Task communication#

Since soopervisor executes tasks in isolated environments, you must provide a way to pass the output files of each task to upcoming tasks that use them as inputs.

There are two ways of doing so: either mount a shared disk on all containers, or configure a File client to use remote storage; we describe both options in the next sections.

Shared disk#

If using K8s/Argo, you can mount a volume on each pod by adding some configuration to your soopervisor.yaml file. Refer to the Kubernetes configuration schema documentation for details.

Note that the configuration flexibility is limited; if you need a more flexible approach, you can generate the Argo YAML Spec (by running the soopervisor export command), and then edit the generated spec to suit your needs (the spec is generated in {name}/argo.yaml, where {name} is the name of your target environment).

When using Airflow, the soopervisor add generates an output.py file with the Airflow DAG, you can edit this file to configure a shared disk and execute soopervisor export afterwards. The Airflow tutorial shows how to do this, you can see the .py file that the tutorial uses here.

To execute pipelines in AWS Batch, you must create a compute environment, map it to a job queue, and include the job queue name in your soopervisor.yaml file. You can configure a shared disk using Amazon EFS, click here to learn how to configure EFS in your compute environment.

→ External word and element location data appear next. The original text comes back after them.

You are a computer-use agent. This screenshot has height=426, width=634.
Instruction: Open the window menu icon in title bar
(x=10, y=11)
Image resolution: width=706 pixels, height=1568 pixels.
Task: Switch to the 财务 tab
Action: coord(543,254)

If running on SLURM, sharing a disk depends on your cluster configuration, so ensure you can mount a disk in all nodes and that your pipeline writes their outputs in the shared disk.

Important

If using a shared disk, execute soopervisor export with the --skip-tests flag, otherwise Soopervisor will raise an error if your pipeline does not have a File client configured.

Using remote storage#

As an alternative, you can configure a File client to ensure each task has their input files before execution. We currently support Amazon S3 and Google Cloud Storage.

To configure a client, add the following to your pipeline.yaml file:

# configure a client
clients:
    # note the capital F
    File: clients.get
tasks:
    # content continues...

Then, create a clients.py file (in the same directory as your pipeline.yaml) and declare a get function that returns a File client instance:

from ploomber.clients import S3Client

def get():
    return S3Client(bucket_name='YOUR-BUCKET-NAME',
                    parent='PARENT-FOLDER-IN-BUCKET',
                    json_credentials_path='credentials.json')

Click here to see the S3Client documentation.

from ploomber.clients import GCloudStorageClient

def get():
    return GCloudStorageClient(bucket_name='YOUR-BUCKET-NAME',
                               parent='PARENT-FOLDER-IN-BUCKET',
                               json_credentials_path='credentials.json')

Click here to see the GCloudStorageClient documentation.

Next, create a credentials.json (in the same directory as your pipeline.yaml) with your authentication information. The file should look like this:

{
    "aws_access_key_id": "YOUR-ACCESS-KEY-ID",
    "aws_secret_access_key": "YOU-SECRET-ACCESS-KEY"
}
{
    "type": "service_account",
    "project_id": "project-id",
    "private_key_id": "private-key-id",
    "private_key": "private-key",
    "client_email": "client-email",
    "client_id": "client-id",
    "auth_uri": "https://accounts.google.com/o/oauth2/auth",
    "token_uri": "https://oauth2.googleapis.com/token",
    "auth_provider_x509_cert_url": "https://www.googleapis.com/oauth2/v1/certs",
    "client_x509_cert_url": "https://www.googleapis.com/robot/v1/metadata/x509/service-account.iam.gserviceaccount.com"
}

Note: If you’re using a Docker-based exporter (K8s/Argo, Airflow, or AWS Batch),you must ensure that your credentials.json file is included in your Docker image. You can ensure this by adding the following to your soopervisor.yaml

The soopervisor.yaml file:

some-name:
    # tell soopervisor to include the credentials.json file
    include: [credentials.json]
    # continues

You can check your local configuration by loading your pipeline using ploomber status. If you see a table listing your tasks, it means the client has been configured successfully.

Furthermore, when executing the soopervisor export command and using a Docker-based exporter (K8s/Argo, Airflow, and AWS Batch), Soopervisor will check that the File client in the Docker image is correctly configured by trying to establish a connection with your credentials to the remote storage.